So, an ancient manuscript, consisting of special prayers. A nine-song album, eight years in gestation, by Brighton’s favourite gnostic, queer, orchestral post-punk psychedelic cabal ~ The Academy of Sun ~ led by TAOS composer Nick Hudson (guitar, piano, microkorg, percussion, vocals) ~ with sterling support from Maria Marzaioli (violin, vocals), Chris Howgate (guitar, vocals), Ash Babb (drums) & Joe Thorpe (bass) ~ ardent entreaties and prayers of healing, set a thousand years after the end of days, the eschaton.

The album opens with the stunning and wildly ambitious 12-minute epic Our Planets ~ tentative bass footprints usher in a lone supplicatory voice, calling from the gutter but looking hopefully up at the stars ~ the pleas gradually become more intense, before summoning up a sonic tempest, a whirlwind of the senses ~ whirlpooling all the way down the storm to a veritable pit of madness, an unhinged free-form cacophony that, by all rights, should cause the solar system to change colour and Jeremy Hunt’s eyeballs to implode in their sockets ~ before we are lifted by dark angels and unseen hands back to terra firma ~ to find that The Academy of Sun are at the height of their powers in this final, heaven-like stage of history.

The devotional prayers continue with Some Boys Like Thunder ~ a wistful meditation (Some boys have sex in their eyes, and murder in their thighs) ~ androgynous figures, pizzicato strings ~ fine empathetic violin shapes from Maria Marzaioli ~ and a respite from an imminent Armageddon under the spreading branches of The Lily Tree.

cover of Codex Novena

cover of Codex Novena

A mountain of epicene skulls and wax cylinder recordings afford a glimpse of an obscure family album in This Is Not Spirit Photography ~ a haunting hesitant melody transports us back to the 19th century with photographic plates and double exposures ~ until the tempo increases, with Moroccan drums, and psychic researcher Harry Price gets to unmask table-rapper William Hope, before being showered in ectoplasm by Sir Arthur Conan Doyle.

A pensive piano figure introduces the exhaustive litany of Narcissist Upon The Cross ~ augmented by a swirling chorus of drowned voices, humpback whales, mysterious sea sirens, under a sky painted by Yves Klein, a bordello full of sailors from Fassbinder’s Querelle, bottles of vin rouge, a grove of olive trees, and Jean Genet as Pontius Pilate…

We are then warned about the Beauty Labyrinth of Razors ~ must we go back there, with the violated angels?
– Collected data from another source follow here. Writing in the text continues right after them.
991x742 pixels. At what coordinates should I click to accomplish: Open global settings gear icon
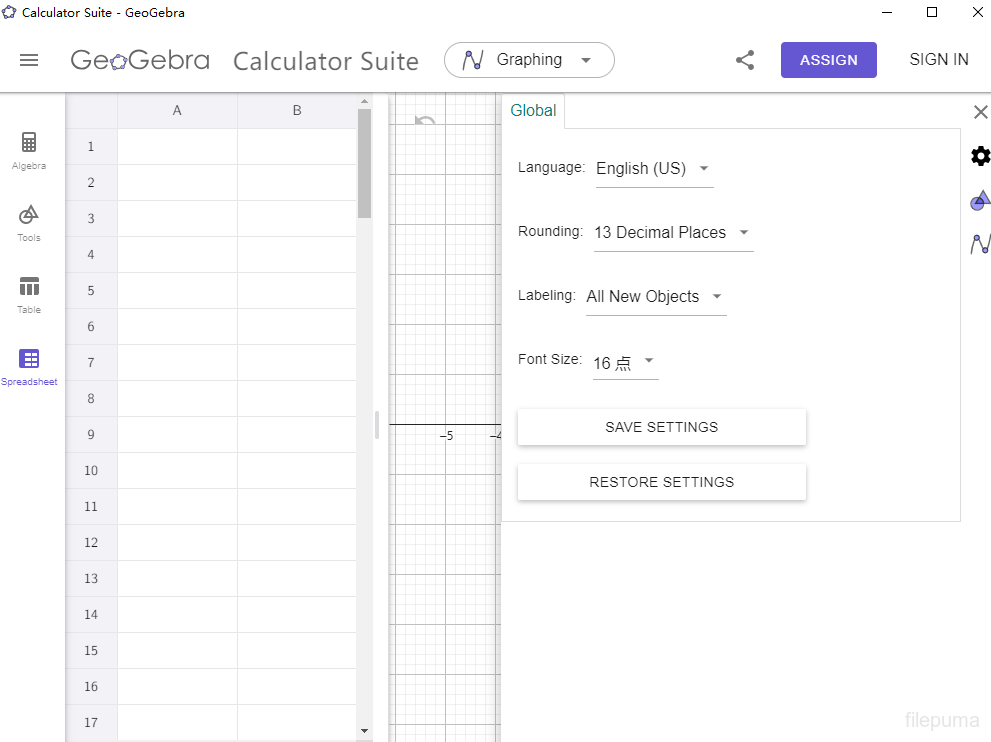980,156
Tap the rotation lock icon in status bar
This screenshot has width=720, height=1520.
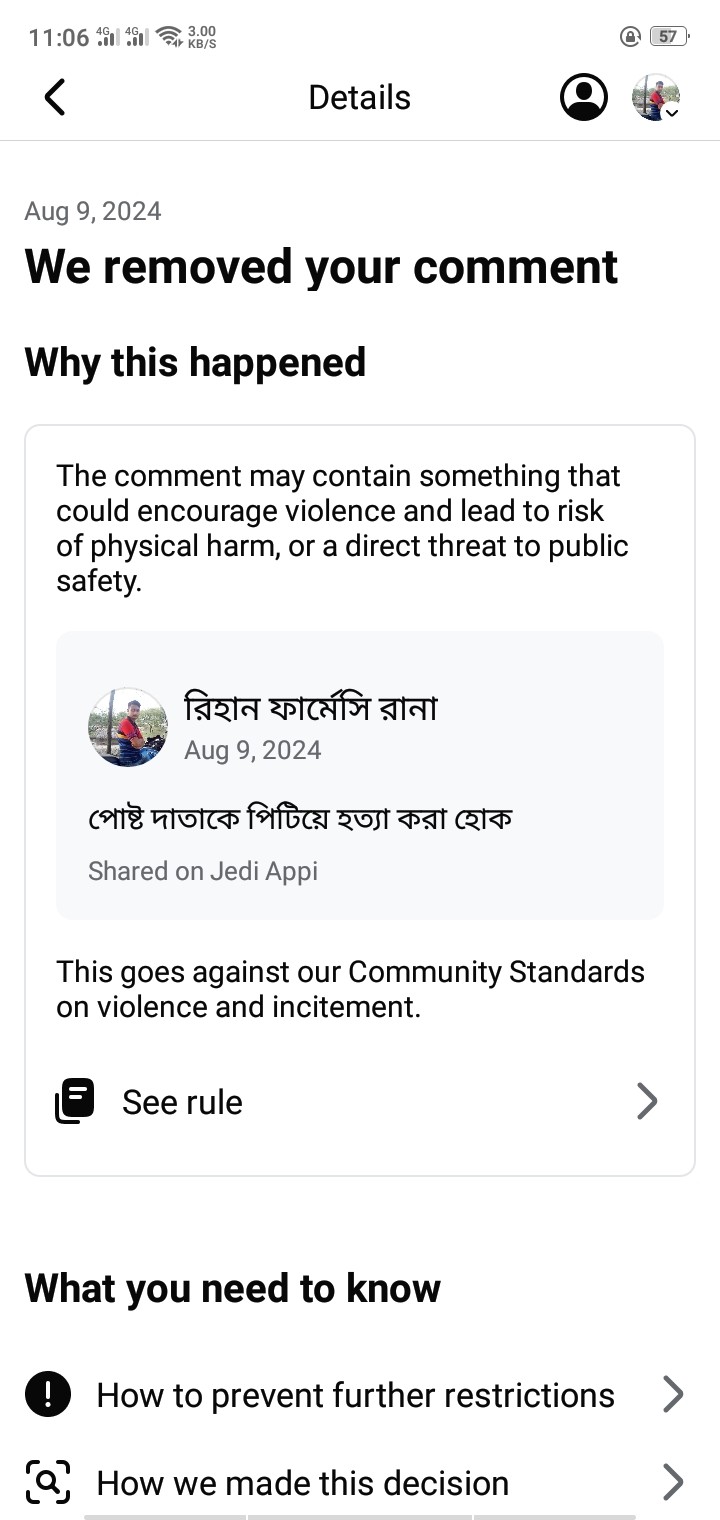[630, 37]
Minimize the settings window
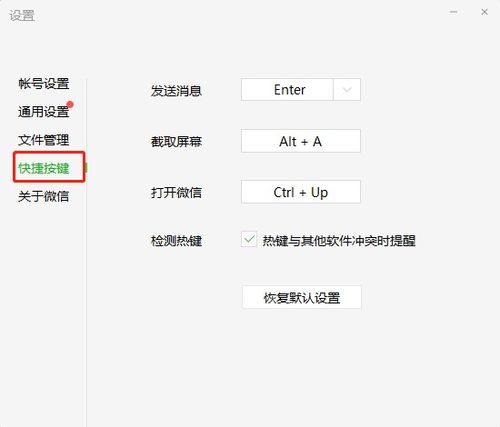This screenshot has width=500, height=427. tap(453, 12)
Let us not go back there… Instead, urgent drums from Ash Babb herald and propel The Hawthorn Song ~ an impulsive opening of Pandora’s Box, fierce electric spirits ignite and drift westwards. Chaos, tension, culminating in a series of orgasmic grunts and shrieks, all suddenly cutting away to a strange coda of faded seaside postcards, haunted fairgrounds and phantom carousels ~ leading us gently onward to the final prayer of tonight’s evensong service ~ Ghost Before The Body (echo before the sound, the ghost before the body, storm before the calmest calm, the fall before the angel) ~ the last Chant of Maldoror ~ fuzzbox plainsong ~ with a blind Jeremy Hunt being turned away from A&E for not having a GP referral…
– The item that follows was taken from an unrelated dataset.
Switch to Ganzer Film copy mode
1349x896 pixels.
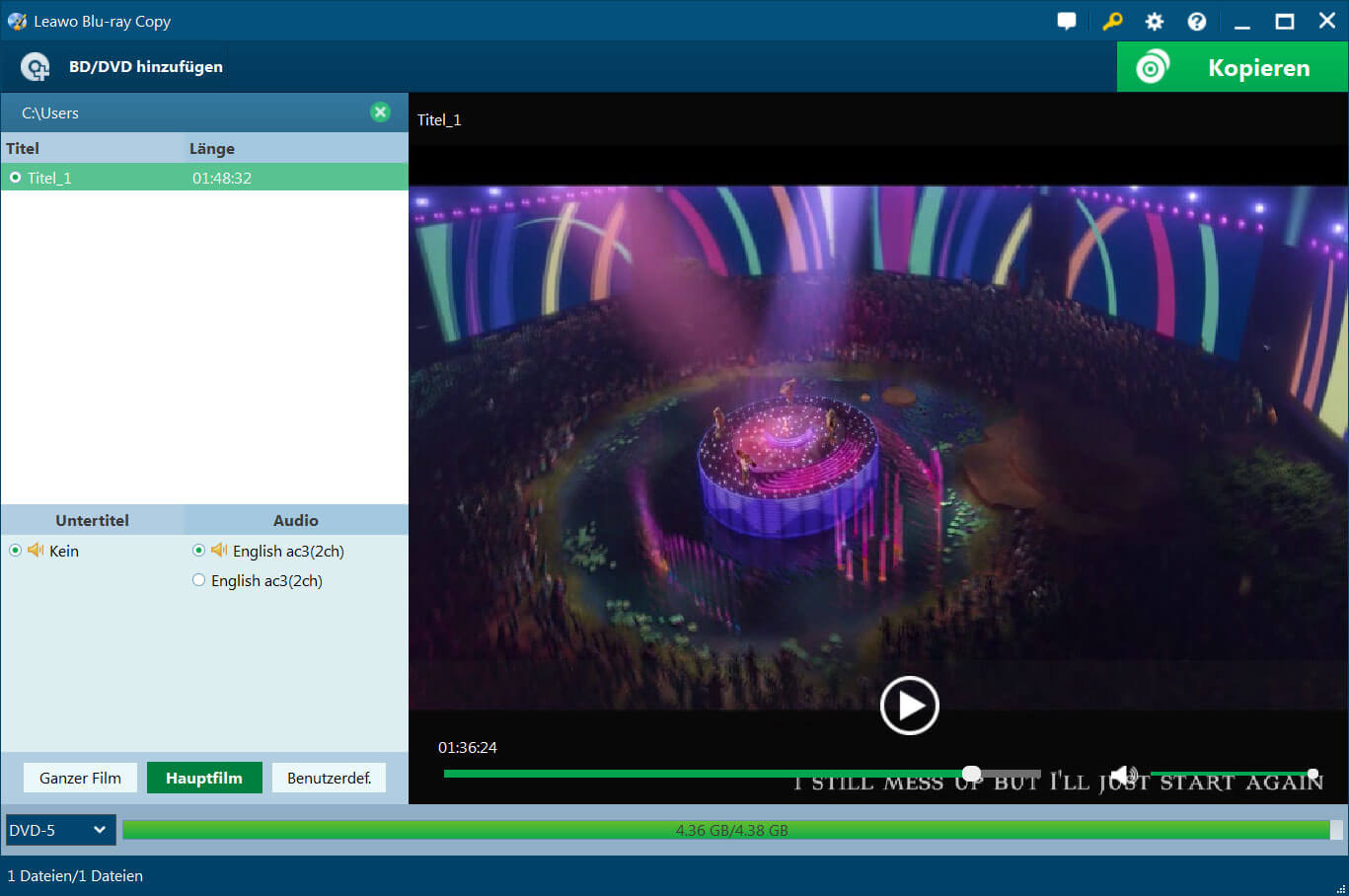click(80, 778)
The Academy of Sun’s Codex Novena will finally be released on CD/digital on November 9th ~ and there will be a monumental launch up at “The Hope and Ruin” on Queens Road. Pontius Pilate extends a welcoming olive branch…

But that the white eye-lid of the screen reflect its proper light, the Universe would go up in flames

Luis Buñuel (1960)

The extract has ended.